Ketika Fathimah as melakukan shalat sunnah di punghujung siang saat mega merah matahari telah tenggelam wajah Fathimah memancarkan cahaya merah sebagai tanda bahagia dan rasa syukur kepada Allah Azza wa Jalla. Cahaya itu menembus ke kamar orang banyak sehingga dinding rumah mereka memerah. Mereka heran atas kejadian itu. Kemudian mereka datang lagi kepada Rasulullah saw menanyakan kejadian itu. Nabi saw menyuruh mereka datang ke rumah Fathimah as. Ketika sampai di rumah Fathimah mereka melihat ia sedang duduk bertasbih dan memuji Allah, mereka melihat cahaya merah memancar dari wajahnya. Sehingga mereka tahu bahwa bahwa cahaya yang mereka saksikan itu berasal dari cahaya wajah Fathimah as. Cahaya-cahaya itu selalu memancar di wajahnya, dan cahaya itu diteruskan oleh putera dan keturunannya yang suci hingga hari kiamat.” (Bihârul Anwar 43: 11, hadis ke 2)

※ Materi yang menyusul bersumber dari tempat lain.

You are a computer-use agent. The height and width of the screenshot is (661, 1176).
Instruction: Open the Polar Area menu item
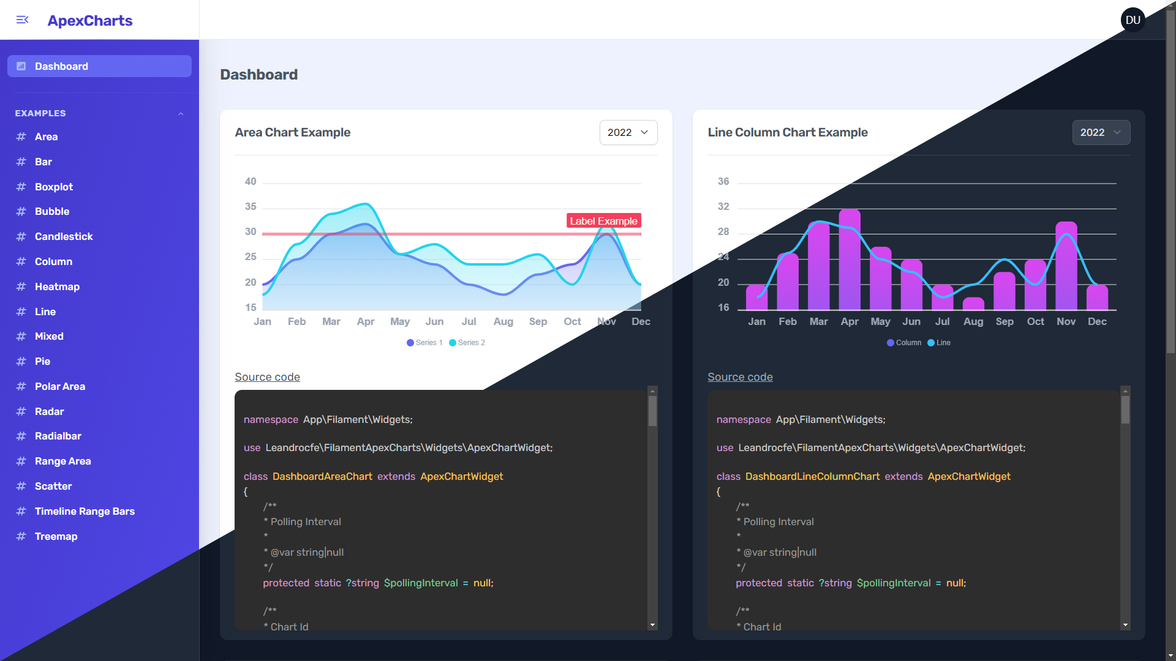click(x=60, y=387)
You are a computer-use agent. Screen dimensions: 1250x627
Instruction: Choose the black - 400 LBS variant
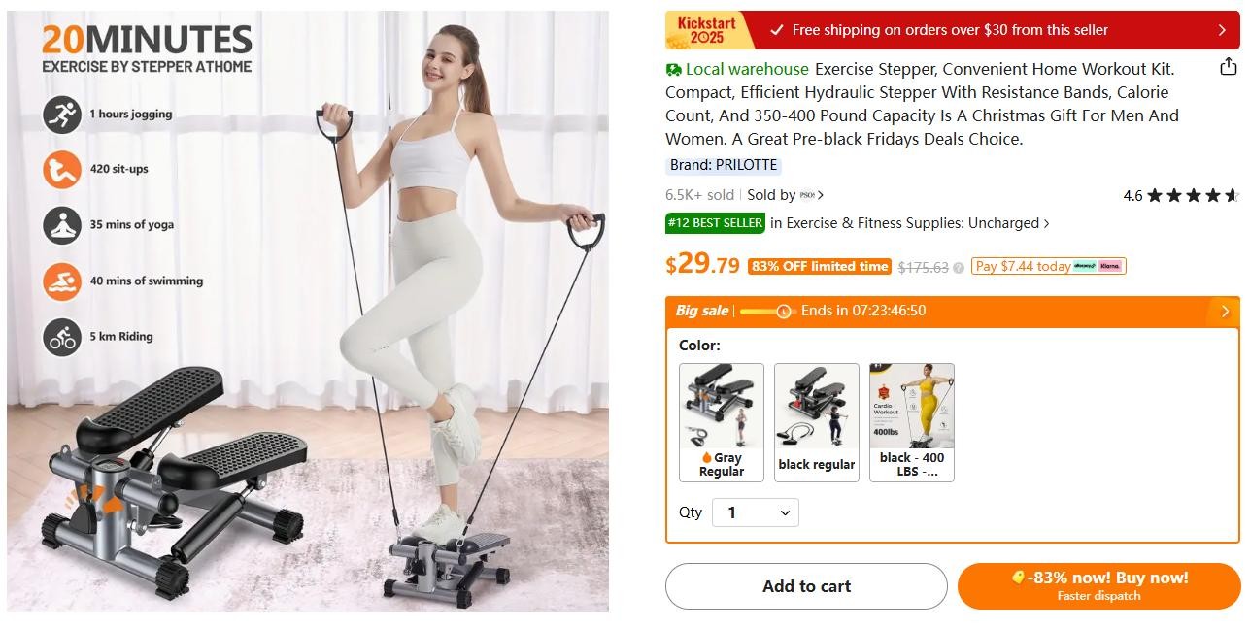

Fatimah as digelari penghulu semua perempuan
Fatimah as mendapat gelar penghulu semua perempuan (sayyidatu nisâil `alamîn). Aisyah berkata: Fatimah as datang kepada Nabi saw dengan berjalan seperti jalannya Nabi saw. Kemudian Nabi saw mengucapkan: “Selamat datang duhai puteriku.” Kemudian beliau mempersilahkan duduk di sebelah kanan atau kirinya kemudian beliau berbisik kepadanya lalu Fatimah menangis. Kemudian Nabi saw bersabda kepadanya: “Mengapa kamu menangis?” Kemudian Nabi saw berbisik lagi kepadanya. Lalu ia tertawa dan berkata: Aku tidak pernah merasakan bahagia yang paling dekat dengan kesedihan seperti hari ini. Lalu aku (Aisyah) bertanya kepada Fatimah tentang apa yang dikatakan oleh Nabi saw. Fatimah menjawab: Aku tidak akan menceritakan rahasia Rasulullah saw sehingga beliau wafat. Aku bertanya lagi kepadanya, lalu ia berkata: (Nabi saw berbisik kepadaku): “Jibril berbisik kepadaku (Rasulullah saw), Al-Qur’an akan menampakkan padaku setiap setahun sekali, dan ia akan menampakkan padaku tahun ini dua kali, aku tidak melihatnya kecuali datangnya ajalku, dan engkau adalah orang pertama dari Ahlul baitku yang menyusulku.” Lalu Fatimah menangis. Kemudian Rasulullah saw bersabda: “Tidakkah kamu ridha menjadi penghulu semua perempuan ahli surga atau penghulu semua isteri orang-orang yang beriman?” Kemudian Fatimah tertawa. (Shahih Bukhari, kitab Awal penciptaan, bab tanda-tanda kenabian dalam Islam; Musnad Ahmad 6: 282, hadis ke 25874)
Fatimah as menyerupai Nabi saw
Aisyah Ummul mukminin berkata: Aku tidak pernah melihat seorangpun yang paling menyerupai Rasulullah saw dalam sikapnya, berdiri dan duduknya kecuali Fatimah puteri Rasulullah saw. Selanjutnya Aisyah berkata: Jika Fatimah datang kepada Nabi saw, beliau berdiri menyambut kedatangannya, dan mempersilahkan duduk di tempat duduknya. Demikian juga jika Nabi saw datang kepadanya ia berdiri menyambut kedatangan beliau dan mempersilahkan duduk di tempat duduknya…” (Shahih At-Tirmidzi 2: 319, bab keutamaan Fathimah; Shahih Bukhari, bab Qiyam Ar-Rajul liakhihi, hadis ke 947; Shahih Muslim, kitab Fadhil Ash-Shahabah, bab Fadhail Fathimah)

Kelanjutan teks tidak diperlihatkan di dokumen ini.